(Instruction):
Extract every line from the entries below that contains the word "perform".

(Data entries):
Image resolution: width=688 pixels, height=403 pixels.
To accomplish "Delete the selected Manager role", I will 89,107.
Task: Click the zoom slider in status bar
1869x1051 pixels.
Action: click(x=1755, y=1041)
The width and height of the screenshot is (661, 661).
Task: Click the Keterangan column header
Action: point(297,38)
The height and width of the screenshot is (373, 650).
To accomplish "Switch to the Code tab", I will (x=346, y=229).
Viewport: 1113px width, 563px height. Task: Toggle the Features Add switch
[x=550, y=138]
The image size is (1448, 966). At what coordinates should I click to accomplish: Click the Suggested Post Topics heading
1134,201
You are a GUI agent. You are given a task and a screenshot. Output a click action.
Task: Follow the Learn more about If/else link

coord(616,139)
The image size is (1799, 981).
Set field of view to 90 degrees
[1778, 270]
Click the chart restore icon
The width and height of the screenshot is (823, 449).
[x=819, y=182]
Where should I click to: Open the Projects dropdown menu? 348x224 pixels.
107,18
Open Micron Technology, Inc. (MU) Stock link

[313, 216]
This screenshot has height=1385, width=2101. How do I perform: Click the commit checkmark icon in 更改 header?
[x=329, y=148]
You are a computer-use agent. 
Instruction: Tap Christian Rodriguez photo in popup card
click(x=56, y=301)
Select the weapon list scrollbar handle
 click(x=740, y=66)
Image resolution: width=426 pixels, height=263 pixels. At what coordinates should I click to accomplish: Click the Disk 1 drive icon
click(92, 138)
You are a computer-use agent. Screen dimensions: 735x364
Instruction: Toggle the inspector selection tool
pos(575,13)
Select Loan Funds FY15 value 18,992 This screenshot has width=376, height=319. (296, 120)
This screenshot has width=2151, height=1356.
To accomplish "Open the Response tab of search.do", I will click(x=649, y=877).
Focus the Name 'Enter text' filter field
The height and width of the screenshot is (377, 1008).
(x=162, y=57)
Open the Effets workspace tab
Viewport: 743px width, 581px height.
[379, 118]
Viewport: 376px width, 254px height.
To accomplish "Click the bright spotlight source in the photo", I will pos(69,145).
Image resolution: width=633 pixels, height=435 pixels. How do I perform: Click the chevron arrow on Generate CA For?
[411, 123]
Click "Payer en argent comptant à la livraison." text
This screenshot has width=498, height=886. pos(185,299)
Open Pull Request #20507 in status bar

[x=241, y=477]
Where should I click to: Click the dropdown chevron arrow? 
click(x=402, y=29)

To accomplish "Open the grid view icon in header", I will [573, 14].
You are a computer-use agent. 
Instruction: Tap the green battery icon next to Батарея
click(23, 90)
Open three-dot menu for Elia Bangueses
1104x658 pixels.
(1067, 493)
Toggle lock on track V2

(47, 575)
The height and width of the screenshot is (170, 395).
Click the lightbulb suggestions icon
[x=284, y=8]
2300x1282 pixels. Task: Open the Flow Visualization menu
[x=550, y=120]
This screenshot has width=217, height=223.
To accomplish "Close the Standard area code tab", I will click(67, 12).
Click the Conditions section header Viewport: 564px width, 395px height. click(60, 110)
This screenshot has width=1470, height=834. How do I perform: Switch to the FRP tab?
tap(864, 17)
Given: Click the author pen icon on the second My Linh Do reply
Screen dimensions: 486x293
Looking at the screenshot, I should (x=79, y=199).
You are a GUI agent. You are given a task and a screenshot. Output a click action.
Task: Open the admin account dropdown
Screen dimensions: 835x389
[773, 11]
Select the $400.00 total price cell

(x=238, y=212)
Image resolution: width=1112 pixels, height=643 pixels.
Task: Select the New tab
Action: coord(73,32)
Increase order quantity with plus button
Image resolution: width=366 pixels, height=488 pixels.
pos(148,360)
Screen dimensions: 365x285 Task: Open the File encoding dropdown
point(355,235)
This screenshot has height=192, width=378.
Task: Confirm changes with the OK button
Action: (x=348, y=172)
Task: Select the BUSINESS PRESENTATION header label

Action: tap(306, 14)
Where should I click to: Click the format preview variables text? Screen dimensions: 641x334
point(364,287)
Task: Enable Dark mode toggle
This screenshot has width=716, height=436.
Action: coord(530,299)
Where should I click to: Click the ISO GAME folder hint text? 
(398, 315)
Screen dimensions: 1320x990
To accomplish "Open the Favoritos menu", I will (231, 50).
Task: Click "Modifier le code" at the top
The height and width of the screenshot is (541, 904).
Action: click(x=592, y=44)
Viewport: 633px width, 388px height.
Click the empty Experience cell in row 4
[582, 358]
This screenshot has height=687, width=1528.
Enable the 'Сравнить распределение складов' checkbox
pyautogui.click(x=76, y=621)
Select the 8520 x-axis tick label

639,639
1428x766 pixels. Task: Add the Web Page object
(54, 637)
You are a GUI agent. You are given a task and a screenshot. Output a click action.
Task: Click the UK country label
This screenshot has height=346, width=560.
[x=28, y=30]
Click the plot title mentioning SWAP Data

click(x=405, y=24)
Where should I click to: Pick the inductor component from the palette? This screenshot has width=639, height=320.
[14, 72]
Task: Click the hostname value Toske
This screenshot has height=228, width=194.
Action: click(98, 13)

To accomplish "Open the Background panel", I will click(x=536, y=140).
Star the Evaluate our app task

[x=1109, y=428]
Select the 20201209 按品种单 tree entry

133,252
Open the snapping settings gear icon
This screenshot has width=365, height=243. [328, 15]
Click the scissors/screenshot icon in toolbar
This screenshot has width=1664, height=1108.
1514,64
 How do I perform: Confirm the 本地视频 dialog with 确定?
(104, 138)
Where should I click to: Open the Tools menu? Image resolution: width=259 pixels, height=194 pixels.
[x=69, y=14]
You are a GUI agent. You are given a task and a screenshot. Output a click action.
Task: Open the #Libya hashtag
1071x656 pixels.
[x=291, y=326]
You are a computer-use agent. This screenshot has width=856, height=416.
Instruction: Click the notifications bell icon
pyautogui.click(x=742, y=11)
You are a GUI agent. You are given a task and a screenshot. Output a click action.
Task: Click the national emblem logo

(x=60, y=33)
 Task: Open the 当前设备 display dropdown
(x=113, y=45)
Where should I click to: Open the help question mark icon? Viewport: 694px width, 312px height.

(Exercise output):
This screenshot has height=1385, width=2101. How do I perform: Click the commit checkmark icon in 更改 header?
Image resolution: width=633 pixels, height=435 pixels. How do I perform: Click the chevron arrow on Generate CA For?
This screenshot has width=1470, height=834. How do I perform: Switch to the FRP tab?
 How do I perform: Confirm the 本地视频 dialog with 确定?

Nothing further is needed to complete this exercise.